Irland – Kinsale und seine Umgebung

Mit längerer Pause als gewohnt, geht es nun endlich mit meiner Irland-Reihe weiter. Warum ich im Januar nicht zum Schreiben gekommen bin, erfahrt ihr eventuell in einem späteren Beitrag. Jetzt dürft ihr euch erst einmal wieder auf wunderbare Inspirationen aus Irland freuen, unter anderem einen Wasserfall-Spaziergang. Dieses Mal entführe ich euch nämlich nach Kinsale und zum Wild Atlantic Way. Viel Vergnügen!

Zwischenstopp in Midleton

Bevor wir Kinsale erreichten, hielten meine Mama und ich auf unserer Irlandreise in Midleton an. Dort befindet sich die Jameson Distillery, die ursprünglich aus Dublin stammt und leckeren irischen Whiskey brennt.

Wir kamen bei unserer Tour ebenfalls in den Genuss des Jameson Whiskeys, erfuhren einiges über die Whiskey-Herstellung und erschmeckten, warum irischer Whiskey im Vergleich zu schottischem und amerikanischen Whiskey der Beste ist.

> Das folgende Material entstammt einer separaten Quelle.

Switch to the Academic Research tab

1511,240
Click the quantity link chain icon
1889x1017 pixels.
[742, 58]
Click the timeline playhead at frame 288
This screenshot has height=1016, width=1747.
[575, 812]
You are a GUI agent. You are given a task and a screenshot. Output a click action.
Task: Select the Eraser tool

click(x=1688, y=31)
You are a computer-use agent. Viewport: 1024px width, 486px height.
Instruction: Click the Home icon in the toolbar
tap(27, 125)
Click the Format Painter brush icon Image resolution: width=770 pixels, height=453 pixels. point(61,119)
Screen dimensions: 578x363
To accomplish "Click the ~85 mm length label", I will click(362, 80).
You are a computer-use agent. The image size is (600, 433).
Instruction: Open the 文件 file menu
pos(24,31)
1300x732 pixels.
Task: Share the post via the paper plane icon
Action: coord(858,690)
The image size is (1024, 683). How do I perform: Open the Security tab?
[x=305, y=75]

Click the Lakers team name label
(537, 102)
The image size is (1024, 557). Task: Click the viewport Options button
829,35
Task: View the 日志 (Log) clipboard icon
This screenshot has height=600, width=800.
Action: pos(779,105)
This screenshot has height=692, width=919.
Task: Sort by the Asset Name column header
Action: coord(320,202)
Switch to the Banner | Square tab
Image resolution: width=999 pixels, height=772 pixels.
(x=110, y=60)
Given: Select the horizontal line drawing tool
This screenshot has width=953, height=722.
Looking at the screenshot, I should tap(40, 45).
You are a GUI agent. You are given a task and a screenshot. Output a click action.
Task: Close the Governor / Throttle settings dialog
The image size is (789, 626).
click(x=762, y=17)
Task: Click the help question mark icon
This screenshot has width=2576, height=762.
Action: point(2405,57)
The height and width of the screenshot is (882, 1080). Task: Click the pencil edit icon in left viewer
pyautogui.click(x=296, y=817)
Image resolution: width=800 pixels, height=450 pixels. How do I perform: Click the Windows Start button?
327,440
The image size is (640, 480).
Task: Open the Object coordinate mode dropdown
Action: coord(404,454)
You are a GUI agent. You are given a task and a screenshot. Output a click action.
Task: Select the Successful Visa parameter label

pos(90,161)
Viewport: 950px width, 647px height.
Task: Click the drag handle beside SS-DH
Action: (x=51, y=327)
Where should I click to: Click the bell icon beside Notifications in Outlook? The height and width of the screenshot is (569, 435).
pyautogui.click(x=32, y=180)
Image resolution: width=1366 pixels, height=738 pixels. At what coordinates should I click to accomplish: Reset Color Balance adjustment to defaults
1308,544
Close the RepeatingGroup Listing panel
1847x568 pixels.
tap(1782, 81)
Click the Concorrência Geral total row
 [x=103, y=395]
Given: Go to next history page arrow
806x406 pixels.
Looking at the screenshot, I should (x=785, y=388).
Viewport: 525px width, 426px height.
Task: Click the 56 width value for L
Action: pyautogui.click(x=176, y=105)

Wenn ihr mal in der Gegend seid, schaut auch als Nicht-Whiskey-Trinker bei der Brennerei vorbei. 😉

Das Küstenstädchen Kinsale

Schließlich erreichten wir am siebten Tag unserer Reise die vorletzte Unterkunft in unserem Irland-Urlaub – The Old Dispensary in Kinsale. Leider war es dieses Mal kein Bed & Breakfast, sondern ein Gästehaus. Im Gegensatz zu herzlichen Gastgebern, erwartete uns nur eine Willkommens-E-Mail mit einer Handynummer. Das Zimmer war recht gemütlich, dafür im gefühlt 10. Stock. Auch mussten wir uns dieses Mal selbst mit Frühstück versorgen. Glücklicherweise war das Poet’s Corner gleich um die Ecke.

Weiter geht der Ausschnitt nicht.